**WORK TO DO**
1 - In the mailing-list post about rebooting production servers, why does the writer include C++ programs in the point about malloc(3) and free(3)? Answer in one to three sentences.
2 - Pick up the mailing-list post on rebooting production servers from where it stops.

Best practice for production servers: To reboot or not to reboot?
Jerry Feldman
gaf-mNDKBlG2WHs at public.gmane.org
Tue Sep 14 11:37:29 EDT 2010
On 09/14/2010 10:58 AM, Richard Pieri wrote:
> What Jack said about applications. Even though an application doesn't =
leak memory it can still suffer from memory fragmentation which will even=
tually degrade performance. File servers, on the other hand, generally d=
on't care. Quarterly may be overkill, or it may be woefully inadequate. =
It depends on what the server is doing.
I disagree with this on modern Linux (and BSD) kernels. Let's remove VM
from the discussion for a second. Most applications use the malloc(3)
command to allocate and the free(3) command to deallocate memory. C++
uses the new and delete to free, but the underlying calls are malloc(3)
and free(3). AFAIK, the Linux malloc uses both the brk(2)/sbrk(3)

**DATA SECTION**
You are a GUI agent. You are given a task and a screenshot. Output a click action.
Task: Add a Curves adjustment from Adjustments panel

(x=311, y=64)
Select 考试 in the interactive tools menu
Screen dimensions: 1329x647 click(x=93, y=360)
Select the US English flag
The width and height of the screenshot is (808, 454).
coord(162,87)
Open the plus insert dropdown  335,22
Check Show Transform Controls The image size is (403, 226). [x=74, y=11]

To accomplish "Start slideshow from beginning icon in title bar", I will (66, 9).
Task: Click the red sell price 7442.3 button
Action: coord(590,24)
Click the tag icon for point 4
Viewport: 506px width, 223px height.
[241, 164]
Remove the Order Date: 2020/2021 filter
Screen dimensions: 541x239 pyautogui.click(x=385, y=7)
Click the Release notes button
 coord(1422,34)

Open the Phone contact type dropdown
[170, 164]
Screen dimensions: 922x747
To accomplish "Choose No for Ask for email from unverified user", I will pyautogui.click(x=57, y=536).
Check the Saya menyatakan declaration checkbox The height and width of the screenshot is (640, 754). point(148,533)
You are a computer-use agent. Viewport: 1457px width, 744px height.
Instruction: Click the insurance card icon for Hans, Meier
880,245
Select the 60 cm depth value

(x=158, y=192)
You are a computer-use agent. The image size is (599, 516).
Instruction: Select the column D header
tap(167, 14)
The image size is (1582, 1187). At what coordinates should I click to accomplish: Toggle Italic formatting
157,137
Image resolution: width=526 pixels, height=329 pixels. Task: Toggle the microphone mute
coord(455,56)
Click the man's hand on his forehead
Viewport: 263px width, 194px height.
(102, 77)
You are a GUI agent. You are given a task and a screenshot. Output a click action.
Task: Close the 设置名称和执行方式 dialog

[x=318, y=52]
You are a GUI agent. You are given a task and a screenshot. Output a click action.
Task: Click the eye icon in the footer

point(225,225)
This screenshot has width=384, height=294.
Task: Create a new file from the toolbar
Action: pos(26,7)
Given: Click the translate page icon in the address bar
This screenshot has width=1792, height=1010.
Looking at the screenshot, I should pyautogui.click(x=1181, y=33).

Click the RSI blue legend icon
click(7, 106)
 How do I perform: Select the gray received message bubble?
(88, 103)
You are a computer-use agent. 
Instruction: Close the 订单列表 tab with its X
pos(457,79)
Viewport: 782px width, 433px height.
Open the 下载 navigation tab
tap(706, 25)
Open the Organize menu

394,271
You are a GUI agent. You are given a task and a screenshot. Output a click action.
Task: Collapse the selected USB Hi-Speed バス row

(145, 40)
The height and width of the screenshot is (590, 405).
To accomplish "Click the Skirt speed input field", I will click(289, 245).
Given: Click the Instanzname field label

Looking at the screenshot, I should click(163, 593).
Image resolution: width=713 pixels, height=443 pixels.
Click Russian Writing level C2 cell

**REPLIES**
1 - C++ programs count because C++ allocates and frees memory with new and delete, and those rely on malloc(3) and free(3) underneath.

2 -
system calls as well as mmap(2) to allocate memory to the process. The
advantage of using mmap(2) is that memory pages can be allocated
non-contiguously (from a VM standpoint). the brk(2)/sbrk(2) always
increase (or decrease) the heap contiguously, but there are things that
can block sbrk(2). Malloc can, and recent versions of it can release
memory back to the OS. So, assuming that the application does not have
a memory leak, the free(3) library call will return that chunk back to
the pool, and malloc will try to coalesce. It all depends on the
specific way the applicaiton allocates memory as well as the efficiency
of the specific malloc package. In terms of an application, it is more
important from the application standpoint how that application manages
its own memory. Additionally, an application does not have to use the
system's malloc (eg libc), it can override it with another version.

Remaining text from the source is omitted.